PLEASE NOTE: Books will be available starting on Wednesday 10/3. The discussion will take place on Wednesday 10/24 at 1pm.
A startling and eye-opening look into America’s First Family, Never Caught is the powerful narrative of Ona Judge, George and Martha Washington’s runaway slave who risked it all to escape the nation’s capital and reach freedom.
When George Washington was elected president, he reluctantly left behind his beloved Mount Vernon to serve in Philadelphia, the temporary seat of the nation’s capital, after a brief stay in New York. In setting up his household he took Tobias Lear, his celebrated secretary, and nine slaves, including Ona Judge, about which little has been written. As he grew accustomed to Northern ways, there was one change he couldn’t get his arms around: Pennsylvania law required enslaved people be set free after six months of residency in the state. Rather than comply, Washington decided to circumvent the law. Every six months he sent the slaves back down south just as the clock was about to expire.

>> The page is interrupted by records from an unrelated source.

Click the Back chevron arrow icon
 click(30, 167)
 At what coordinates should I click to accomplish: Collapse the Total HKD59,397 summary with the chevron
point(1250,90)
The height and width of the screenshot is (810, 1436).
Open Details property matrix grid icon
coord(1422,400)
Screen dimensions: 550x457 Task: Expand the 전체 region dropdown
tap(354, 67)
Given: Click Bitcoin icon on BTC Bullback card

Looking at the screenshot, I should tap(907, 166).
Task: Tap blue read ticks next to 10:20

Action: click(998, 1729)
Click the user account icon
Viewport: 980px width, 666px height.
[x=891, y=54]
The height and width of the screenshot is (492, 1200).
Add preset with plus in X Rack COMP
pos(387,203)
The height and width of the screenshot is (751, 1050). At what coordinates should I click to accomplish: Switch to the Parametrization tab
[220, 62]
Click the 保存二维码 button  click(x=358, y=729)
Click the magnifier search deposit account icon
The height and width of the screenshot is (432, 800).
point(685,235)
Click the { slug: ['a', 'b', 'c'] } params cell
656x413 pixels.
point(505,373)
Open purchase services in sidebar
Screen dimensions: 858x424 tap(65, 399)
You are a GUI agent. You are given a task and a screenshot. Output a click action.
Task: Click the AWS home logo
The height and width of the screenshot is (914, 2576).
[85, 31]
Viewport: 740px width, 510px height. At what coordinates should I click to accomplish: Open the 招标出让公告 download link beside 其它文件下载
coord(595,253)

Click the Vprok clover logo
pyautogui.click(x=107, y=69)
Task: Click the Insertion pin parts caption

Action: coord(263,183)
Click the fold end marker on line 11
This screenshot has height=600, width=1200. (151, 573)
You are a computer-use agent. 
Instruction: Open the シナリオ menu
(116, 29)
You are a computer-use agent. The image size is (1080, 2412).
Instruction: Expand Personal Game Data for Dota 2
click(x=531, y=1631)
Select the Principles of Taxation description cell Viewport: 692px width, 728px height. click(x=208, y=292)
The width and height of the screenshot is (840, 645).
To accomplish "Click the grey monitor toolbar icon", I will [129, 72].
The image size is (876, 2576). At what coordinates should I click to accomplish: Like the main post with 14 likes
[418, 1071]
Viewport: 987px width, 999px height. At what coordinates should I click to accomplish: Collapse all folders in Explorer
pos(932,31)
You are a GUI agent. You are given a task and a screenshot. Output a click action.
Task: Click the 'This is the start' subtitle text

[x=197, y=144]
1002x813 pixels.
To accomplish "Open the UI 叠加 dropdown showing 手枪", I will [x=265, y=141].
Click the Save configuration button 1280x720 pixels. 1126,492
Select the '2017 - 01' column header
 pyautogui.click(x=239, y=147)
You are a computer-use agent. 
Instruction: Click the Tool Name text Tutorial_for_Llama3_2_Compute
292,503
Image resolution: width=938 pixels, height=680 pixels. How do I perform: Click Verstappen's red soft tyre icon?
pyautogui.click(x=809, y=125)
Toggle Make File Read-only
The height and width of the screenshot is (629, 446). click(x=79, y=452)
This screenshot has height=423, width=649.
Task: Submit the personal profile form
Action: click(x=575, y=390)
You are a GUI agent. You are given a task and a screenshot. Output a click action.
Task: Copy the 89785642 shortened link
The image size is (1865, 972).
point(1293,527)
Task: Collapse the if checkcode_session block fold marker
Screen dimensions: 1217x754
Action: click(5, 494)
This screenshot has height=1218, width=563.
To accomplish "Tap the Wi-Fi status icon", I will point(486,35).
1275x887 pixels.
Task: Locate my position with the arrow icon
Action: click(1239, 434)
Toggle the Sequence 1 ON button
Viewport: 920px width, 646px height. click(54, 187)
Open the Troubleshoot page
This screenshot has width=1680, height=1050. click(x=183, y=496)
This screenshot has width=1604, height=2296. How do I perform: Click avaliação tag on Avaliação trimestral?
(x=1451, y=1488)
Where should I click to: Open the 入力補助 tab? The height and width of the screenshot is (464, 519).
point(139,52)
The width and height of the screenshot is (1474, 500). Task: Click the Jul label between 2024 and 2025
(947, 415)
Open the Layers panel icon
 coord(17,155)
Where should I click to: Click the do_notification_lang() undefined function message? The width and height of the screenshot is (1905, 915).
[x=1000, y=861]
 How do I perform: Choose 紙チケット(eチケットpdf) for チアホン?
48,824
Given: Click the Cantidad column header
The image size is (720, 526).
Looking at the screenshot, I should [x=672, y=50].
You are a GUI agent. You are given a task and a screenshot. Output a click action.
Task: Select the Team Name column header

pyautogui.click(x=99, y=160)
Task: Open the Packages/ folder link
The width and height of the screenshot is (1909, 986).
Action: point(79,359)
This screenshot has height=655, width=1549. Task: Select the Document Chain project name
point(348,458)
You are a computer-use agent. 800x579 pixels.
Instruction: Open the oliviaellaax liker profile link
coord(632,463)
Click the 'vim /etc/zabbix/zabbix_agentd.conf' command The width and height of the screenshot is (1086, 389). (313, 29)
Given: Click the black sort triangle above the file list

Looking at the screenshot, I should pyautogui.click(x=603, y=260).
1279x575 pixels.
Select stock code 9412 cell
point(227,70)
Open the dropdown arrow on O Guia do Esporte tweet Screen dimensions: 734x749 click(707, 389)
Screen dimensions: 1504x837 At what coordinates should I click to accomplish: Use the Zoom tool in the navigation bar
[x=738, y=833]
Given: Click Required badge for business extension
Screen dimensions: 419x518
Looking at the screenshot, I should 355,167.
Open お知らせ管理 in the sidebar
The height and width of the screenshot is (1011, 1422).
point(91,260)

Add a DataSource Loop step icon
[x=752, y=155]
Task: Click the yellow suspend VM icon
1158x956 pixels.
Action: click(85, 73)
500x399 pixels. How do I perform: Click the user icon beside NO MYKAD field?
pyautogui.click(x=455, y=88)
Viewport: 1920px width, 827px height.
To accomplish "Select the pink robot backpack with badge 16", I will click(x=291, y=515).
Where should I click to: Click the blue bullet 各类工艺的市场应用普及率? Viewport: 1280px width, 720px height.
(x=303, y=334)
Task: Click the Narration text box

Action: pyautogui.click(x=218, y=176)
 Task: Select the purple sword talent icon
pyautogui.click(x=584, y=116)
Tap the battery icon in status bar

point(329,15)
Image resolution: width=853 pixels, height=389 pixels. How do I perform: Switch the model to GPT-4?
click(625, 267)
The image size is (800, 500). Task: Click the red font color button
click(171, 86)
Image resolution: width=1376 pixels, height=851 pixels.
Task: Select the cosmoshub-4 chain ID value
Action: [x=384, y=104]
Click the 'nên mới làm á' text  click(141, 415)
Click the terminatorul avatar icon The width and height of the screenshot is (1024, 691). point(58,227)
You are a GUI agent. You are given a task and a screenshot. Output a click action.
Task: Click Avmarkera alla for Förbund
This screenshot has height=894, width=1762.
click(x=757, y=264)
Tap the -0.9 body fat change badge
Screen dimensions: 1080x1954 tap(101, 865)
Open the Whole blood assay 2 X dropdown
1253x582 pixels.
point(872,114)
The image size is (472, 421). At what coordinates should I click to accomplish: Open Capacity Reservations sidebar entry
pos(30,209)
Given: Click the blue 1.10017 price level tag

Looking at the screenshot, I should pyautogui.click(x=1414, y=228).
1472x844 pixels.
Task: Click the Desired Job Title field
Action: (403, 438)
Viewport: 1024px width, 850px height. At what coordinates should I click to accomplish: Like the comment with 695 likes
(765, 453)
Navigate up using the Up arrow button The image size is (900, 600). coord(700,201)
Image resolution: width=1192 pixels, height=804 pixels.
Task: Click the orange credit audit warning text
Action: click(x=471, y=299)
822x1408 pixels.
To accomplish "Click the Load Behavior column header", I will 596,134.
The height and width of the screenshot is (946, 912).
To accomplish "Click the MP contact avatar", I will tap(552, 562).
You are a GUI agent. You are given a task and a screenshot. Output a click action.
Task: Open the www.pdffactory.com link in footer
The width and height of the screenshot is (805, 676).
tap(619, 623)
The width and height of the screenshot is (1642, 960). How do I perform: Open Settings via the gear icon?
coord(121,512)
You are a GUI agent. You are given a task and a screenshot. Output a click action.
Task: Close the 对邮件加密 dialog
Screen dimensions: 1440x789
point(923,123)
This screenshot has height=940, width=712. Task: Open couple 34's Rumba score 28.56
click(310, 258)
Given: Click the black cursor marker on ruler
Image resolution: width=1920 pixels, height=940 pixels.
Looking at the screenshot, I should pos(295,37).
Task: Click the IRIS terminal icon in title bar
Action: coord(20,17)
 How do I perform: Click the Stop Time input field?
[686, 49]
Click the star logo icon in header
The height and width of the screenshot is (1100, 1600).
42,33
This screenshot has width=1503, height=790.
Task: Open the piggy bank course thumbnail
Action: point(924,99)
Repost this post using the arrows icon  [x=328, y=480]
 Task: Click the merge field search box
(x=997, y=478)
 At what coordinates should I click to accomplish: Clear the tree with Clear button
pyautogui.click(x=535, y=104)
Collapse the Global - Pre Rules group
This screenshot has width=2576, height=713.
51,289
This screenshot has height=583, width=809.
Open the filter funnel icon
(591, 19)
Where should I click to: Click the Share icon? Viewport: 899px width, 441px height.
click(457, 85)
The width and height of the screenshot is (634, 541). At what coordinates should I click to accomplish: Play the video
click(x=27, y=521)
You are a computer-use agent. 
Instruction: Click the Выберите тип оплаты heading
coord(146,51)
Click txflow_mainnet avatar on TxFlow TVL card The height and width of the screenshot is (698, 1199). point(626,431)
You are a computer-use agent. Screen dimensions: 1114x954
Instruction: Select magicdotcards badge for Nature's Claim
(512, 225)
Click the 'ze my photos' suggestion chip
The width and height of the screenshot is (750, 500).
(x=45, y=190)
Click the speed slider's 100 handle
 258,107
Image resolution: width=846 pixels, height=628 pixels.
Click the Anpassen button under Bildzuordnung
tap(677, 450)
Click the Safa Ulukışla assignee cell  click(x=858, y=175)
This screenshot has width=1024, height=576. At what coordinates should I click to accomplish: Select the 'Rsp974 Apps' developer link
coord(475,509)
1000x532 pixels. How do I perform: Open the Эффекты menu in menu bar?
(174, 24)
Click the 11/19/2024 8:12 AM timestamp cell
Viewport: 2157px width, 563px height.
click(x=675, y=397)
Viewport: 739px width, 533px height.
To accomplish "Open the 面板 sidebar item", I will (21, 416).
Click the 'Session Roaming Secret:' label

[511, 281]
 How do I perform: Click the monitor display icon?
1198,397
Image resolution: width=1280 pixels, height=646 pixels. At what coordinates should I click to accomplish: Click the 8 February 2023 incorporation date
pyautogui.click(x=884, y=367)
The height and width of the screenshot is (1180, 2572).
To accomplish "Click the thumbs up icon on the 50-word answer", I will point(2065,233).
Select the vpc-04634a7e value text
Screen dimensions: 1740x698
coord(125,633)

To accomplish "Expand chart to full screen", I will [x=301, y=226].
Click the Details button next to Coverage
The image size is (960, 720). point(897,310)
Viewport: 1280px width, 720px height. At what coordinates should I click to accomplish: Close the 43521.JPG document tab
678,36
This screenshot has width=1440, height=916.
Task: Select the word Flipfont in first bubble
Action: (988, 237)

Though Ona Judge lived a life of relative comfort, the few pleasantries she was afforded were nothing compared to freedom, a glimpse of which she encountered first-hand in Philadelphia. So, when the opportunity presented itself one clear and pleasant spring day in Philadelphia, Judge left everything she knew to escape to New England. Yet freedom would not come without its costs.
At just twenty-two-years-old, Ona became the subject of an intense manhunt led by George Washington, who used his political and personal contacts to recapture his property.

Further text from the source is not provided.